¹ ARUP Institute for Clinical and Experimental Pathology, LLC, Salt Lake City, UT 84108

² ARUP Laboratories, Special Chemistry Section, Salt Lake City, UT 84108

³ Department of Pathology, University of Utah Health Sciences Center, Salt Lake City, UT 84132

^aaddress correspondence to this author at: ARUP Laboratories, 500 Chipeta Way, Salt Lake City, UT 84108; fax 801-584-5109, e-mail ericksja{at}aruplab.com

Angiotensin-converting enzyme (ACE; EC 3.4.15.1) catalyzes the formation of angiotensin II by cleaving the C-terminal histidylleucine dipeptide from angiotensin I (1). Indications are that ACE is affiliated with an autonomous renin-angiotensin system of the brain that participates in physiologic processes inside the brain (2)(3). In addition, studies suggest that changes in ACE concentrations in brain tissue, caused by various neurologic disorders, are reflected by alterations in ACE activity in cerebrospinal fluid (CSF) (4). For example, increased ACE concentrations in CSF are associated with neurosarcoidosis (4)(5)(6)(7), with affected patients generally having activities approximately twofold or more higher than those of healthy individuals (4)(6)(7). Increased CSF ACE has also been implicated in neurologic diseases, such as bacterial and viral meningitis and Behcet disease (4)(5)(6)(7). Decreased concentrations have been reported in patients with Alzheimer disease, Parkinson disease, and progressive supranuclear palsy (8)(9).

The spectrophotometric assays customarily used for serum ACE lack the sensitivity for measuring the concentrations typically found in CSF. Consequently, more sensitive and costly methodologies are routinely used, such as fluorometric assays or HPLC (4).

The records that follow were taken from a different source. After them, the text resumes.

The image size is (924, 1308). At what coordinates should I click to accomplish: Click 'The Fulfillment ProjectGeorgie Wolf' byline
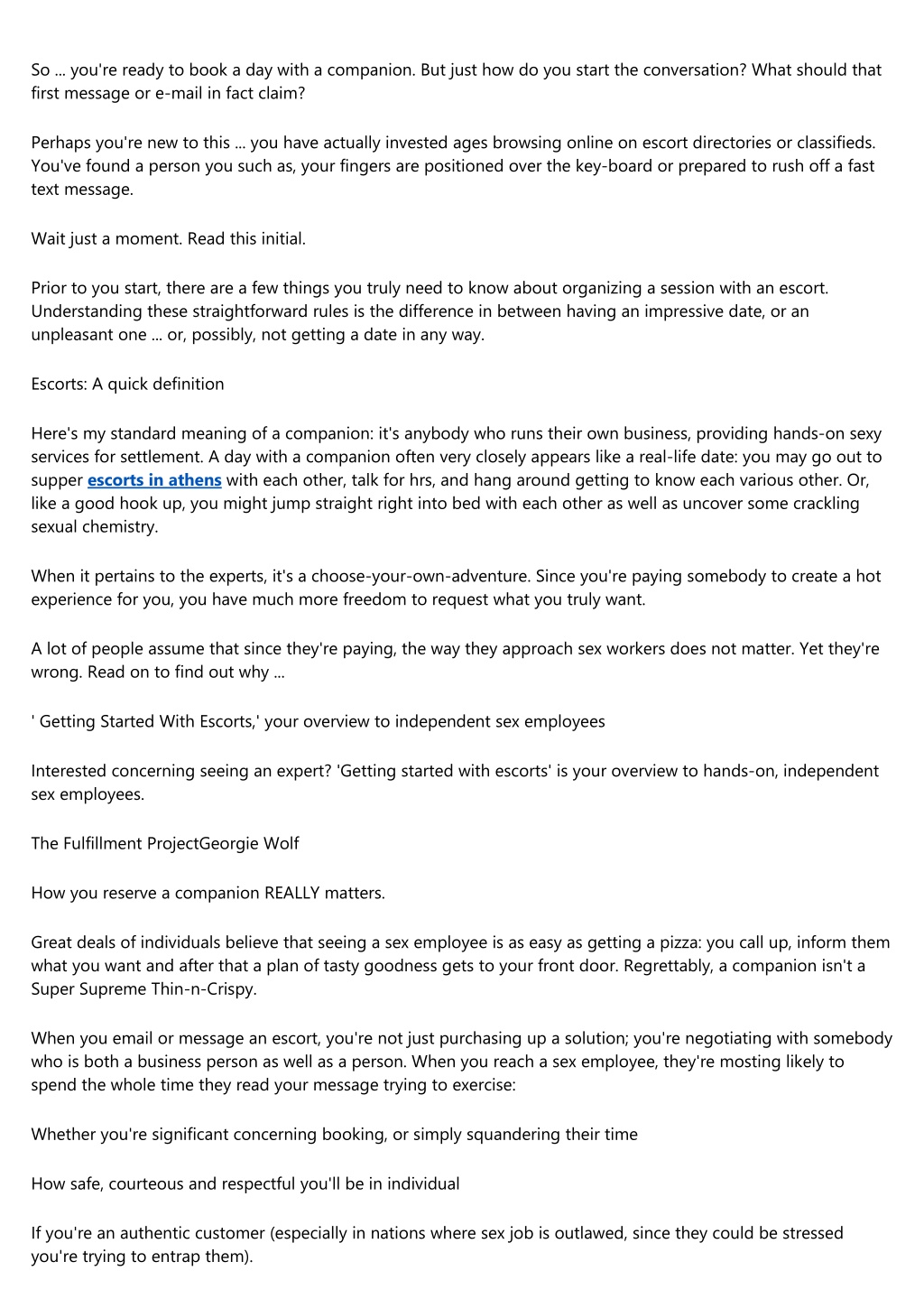click(x=165, y=844)
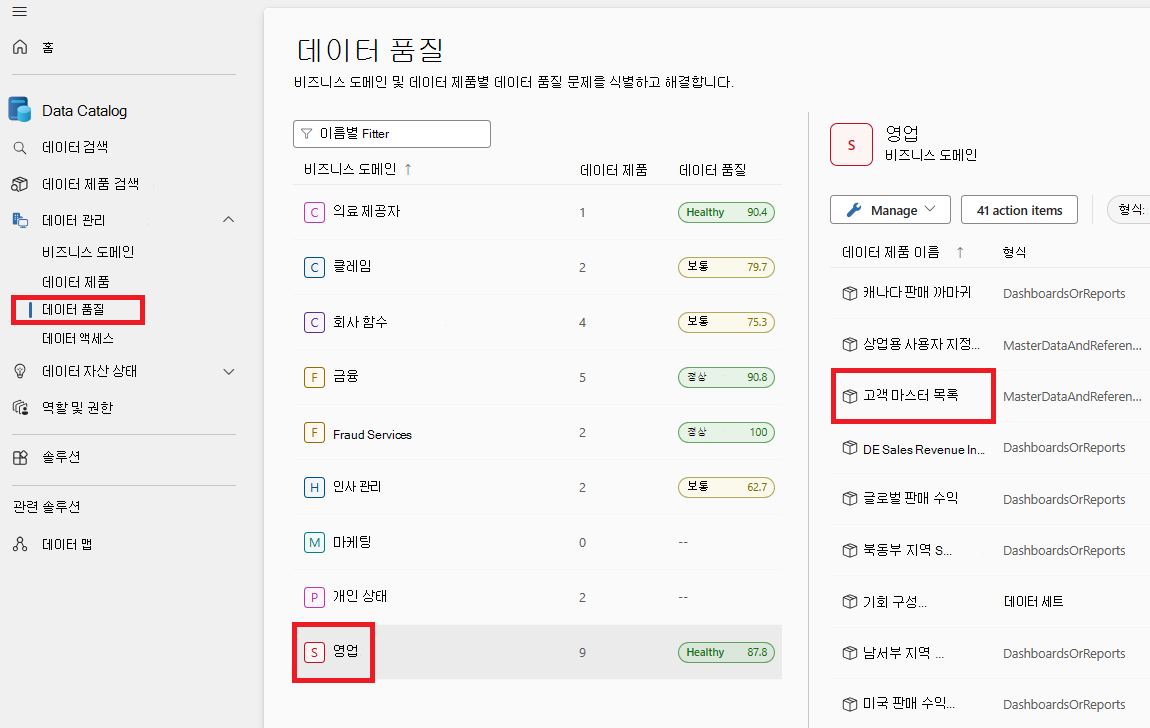Open 데이터 맵 from the sidebar icon
Image resolution: width=1150 pixels, height=728 pixels.
pyautogui.click(x=19, y=544)
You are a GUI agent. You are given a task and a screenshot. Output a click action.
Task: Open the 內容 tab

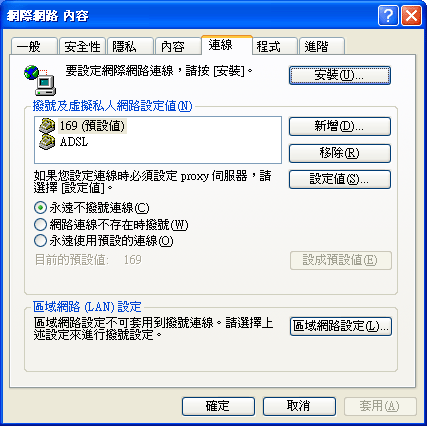coord(178,46)
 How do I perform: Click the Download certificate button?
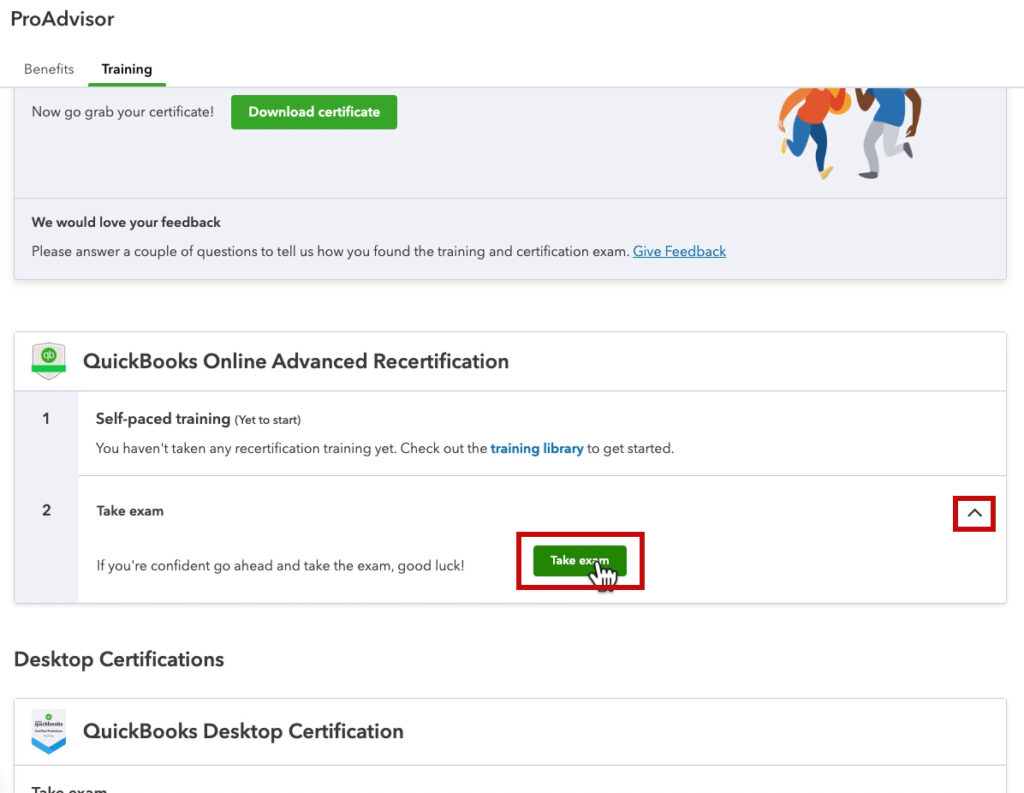click(x=313, y=112)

To provide a more economic assay to measure CSF ACE for the screening of neurosarcoidosis, several attempts were made at modifying commercially available reagents and protocols used specifically for spectrophotometric measurement of serum ACE. A successful assay was eventually established that utilizes the ability of ACE to hydrolyze the tripeptide N-[3-(2-furyl)acryloyl]-L-phenylalanylglycylglycine to furylacryloylphenylalanine and glycylglycine (10). However, the sample volume (0.6 mL) required to achieve acceptable sensitivity was impractical. The assay was therefore reformatted for a 96-well microplate. This dramatically decreased sample and reagent volumes and increased accuracy by making duplicate measurements viable for practically all specimens received in our laboratory.

ACE reagent, calibrator, bovine serum albumin (BSA), and buffer reagents were purchased from Sigma Diagnostics^®. Immulon 1B Removawell^® Strips, holders, and plate sealers were purchased from Dynex Technologies, Inc. The SPECTRAmax^® PLUS plate reader was manufactured by Molecular Devices Corp. and was controlled with their ProMax software. Data analysis was performed using Microsoft Excel software.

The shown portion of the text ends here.